10.1 True Dual systems

With larger systems, two independent refrigerant circuits are commonly used to follow the changes in cooling demand better and to increase system reliability. If one circuit malfunctions, the side remaining in operation may still provide sufficient cooling until help arrives.

The dual circuit system could be implemented by arranging two BPHEs in parallel, or mounting a "back-to-back" or "false dual" circuit BPHE. However, this would be at the expense of additional piping or a higher risk of freezing.

Part-load efficiency also decreases with these arrangements, because the flow arrangement means that only 50% of the secondary fluid undergoes heat exchange. The evaporation temperature at part load may therefore decrease, reducing system efficiency and increasing the risk of freezing. Instead, SWEP True Dual technology BPHEs have two independent refrigerant circuits combined with a common secondary fluid circuit. The patented plate technology ensures full counter-current flow and full symmetry between the refrigerant circuits. The True Dual models are available with or without the SWEP distribution device for evaporator or condenser duty. A True Dual heat exchanger is shown in Figure 10.1.

A True Dual BPHE running with both circuits active operates no differently from a high-efficiency single circuit evaporator with full contact between refrigerant and secondary fluid.

Even if one refrigerant circuit is closed, i.e. half-load operation, all secondary fluid channels remain in contact with the active refrigerant channel (see Figure 10.2).
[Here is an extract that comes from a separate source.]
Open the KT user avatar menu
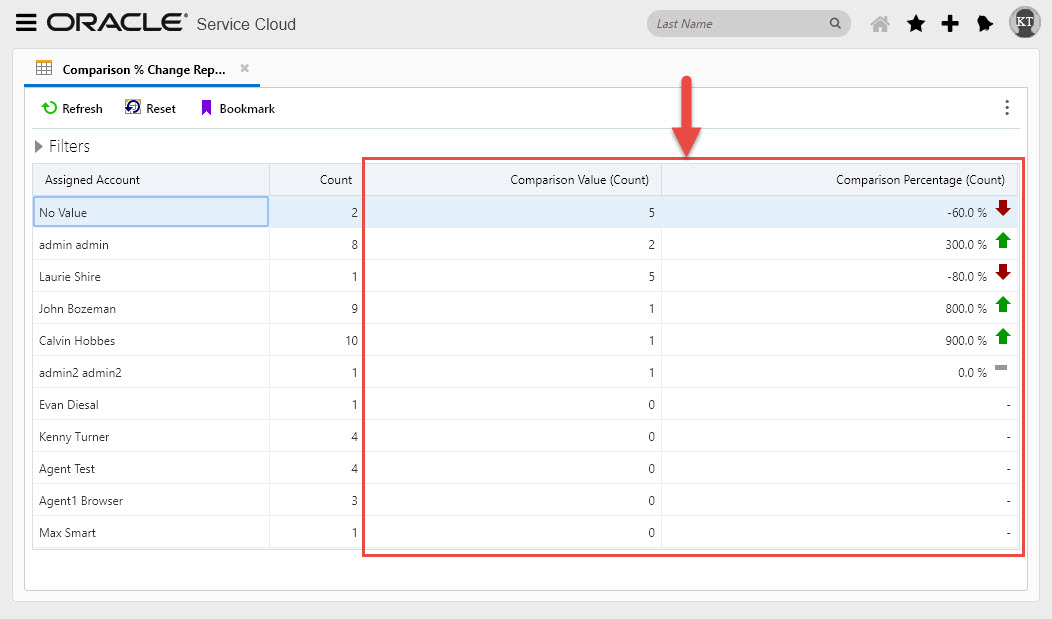The image size is (1052, 619). tap(1024, 22)
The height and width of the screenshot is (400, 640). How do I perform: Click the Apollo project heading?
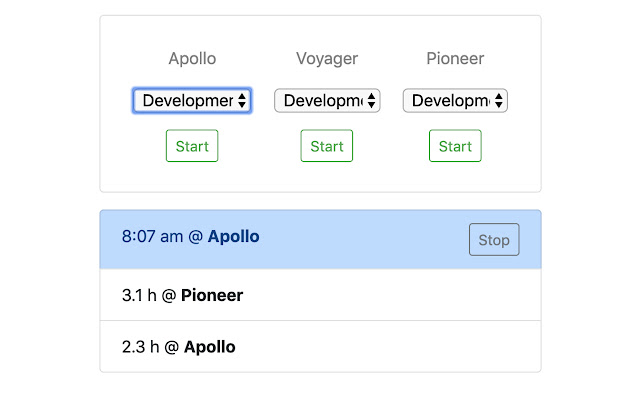pos(192,58)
All the secondary fluid will still receive heat exchange, and the leaving water temperature will therefore be the same as for full-load operation provided the water flow is also halved. This allows the part-load evaporation temperature to remain at a high level, resulting in increased efficiency at part load. Because secondary fluid channels will surround the active refrigerant circuit, the evaporating process will also remain fully stable.

True Dual technology therefore results in higher operational efficiency than "back-to-back" or "false-dual" BPHEs, without additional risk of freezing at part load, and it requires less piping. For a schematic system sketch of a True Dual system, see Figure 10.3.